Back to pride and success and power. I want to know fully how a person can withstand the white-hot poker of their call and remain pure of heart. For one of the two scenarios above, the MIT kid had everything taken from him and in a sense was able to rediscover himself through his loss. The president was sent to exile and the Scottish doctor barely escaped from a brutal execution.

Sunday morning Fred spoke about power and success in a redefining of the new community Jesus sought to bring about. He called 12 disciples to a new community, a New Covenant, akin to Moses dictating the words of God in the Old Covenant to the 12 tribes. I’m not saying Jesus and Moses are the same. Far from it, but I bring this up to merely say repetitions are important. They signify the writer’s thread stitching together fabric swatches into a quilt of unified thought. Fred is going to unpack how to address the success, the power and the source of the new community next Sunday.

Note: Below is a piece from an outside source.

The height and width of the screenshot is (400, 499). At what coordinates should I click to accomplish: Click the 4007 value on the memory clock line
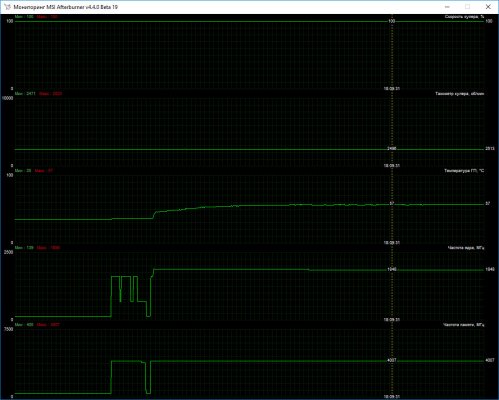392,360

I love it when a spiritual message is in sync with the thoughts traipsing in and out of my brain throughout the week. I love it when we are reminded how human, in human we are- embracing a greater sense that conquering this fell beast cannot be done alone, but with a Friend who is the Giver of gifts and the Pardoner of wrongs. Fool’s gold glitters yes, but reveals itself as pyrite to the keen eye of the appraiser.

04
Apr
08

Thursday of Yum

So far the restaurant fast is going okay. I kind of gave myself a concession today by getting lunch at the farmer’s market. The farmer’s market. Ah, this to me is such a breath of air in daytimes spent in cubicles. The weather was a warm and sunny 70 degrees. We procured our nibbles from various booths. M. always veers toward the bier sausage in a potato bread bun and I headed toward the raw food stand, selecting a slice of raw lasagna with butternut squash ribbons and sun-dried tomato tapenade. We sat and snacked on the grass watching children run around and kick a hill of pine cones. Yes, the farmer’s market will be my one delicacy and pleasure.